◆ WHAT IS REQUIRED: Using the data below, show every line where the word "dimensions" occurs.

Top of AVAILABLE RECORDS

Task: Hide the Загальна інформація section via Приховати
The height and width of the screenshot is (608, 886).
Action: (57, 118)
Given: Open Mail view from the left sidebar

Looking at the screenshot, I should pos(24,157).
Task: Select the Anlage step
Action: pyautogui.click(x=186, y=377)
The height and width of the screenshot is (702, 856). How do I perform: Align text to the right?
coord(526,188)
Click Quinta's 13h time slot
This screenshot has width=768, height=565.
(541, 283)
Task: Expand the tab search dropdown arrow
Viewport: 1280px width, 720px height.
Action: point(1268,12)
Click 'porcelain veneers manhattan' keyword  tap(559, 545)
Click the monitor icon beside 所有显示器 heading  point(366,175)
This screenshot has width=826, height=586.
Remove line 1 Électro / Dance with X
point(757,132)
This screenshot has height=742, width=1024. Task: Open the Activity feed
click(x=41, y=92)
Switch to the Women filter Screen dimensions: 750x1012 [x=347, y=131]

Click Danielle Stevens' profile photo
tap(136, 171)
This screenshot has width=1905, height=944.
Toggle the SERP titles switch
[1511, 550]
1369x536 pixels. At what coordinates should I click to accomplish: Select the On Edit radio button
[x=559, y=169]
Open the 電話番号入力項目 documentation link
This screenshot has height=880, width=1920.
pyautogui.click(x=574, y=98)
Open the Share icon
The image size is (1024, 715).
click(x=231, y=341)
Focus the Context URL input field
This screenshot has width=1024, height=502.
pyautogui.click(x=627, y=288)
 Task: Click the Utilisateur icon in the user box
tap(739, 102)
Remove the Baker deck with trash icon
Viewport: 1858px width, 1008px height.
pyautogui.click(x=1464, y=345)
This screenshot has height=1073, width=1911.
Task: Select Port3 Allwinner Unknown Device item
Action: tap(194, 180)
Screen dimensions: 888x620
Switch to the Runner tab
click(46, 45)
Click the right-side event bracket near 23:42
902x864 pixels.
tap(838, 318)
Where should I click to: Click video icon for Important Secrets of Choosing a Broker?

Bottom of AVAILABLE RECORDS

◆ RESULT BELOW:
Switch to the Women filter Screen dimensions: 750x1012 [x=347, y=131]
Screen dimensions: 888x620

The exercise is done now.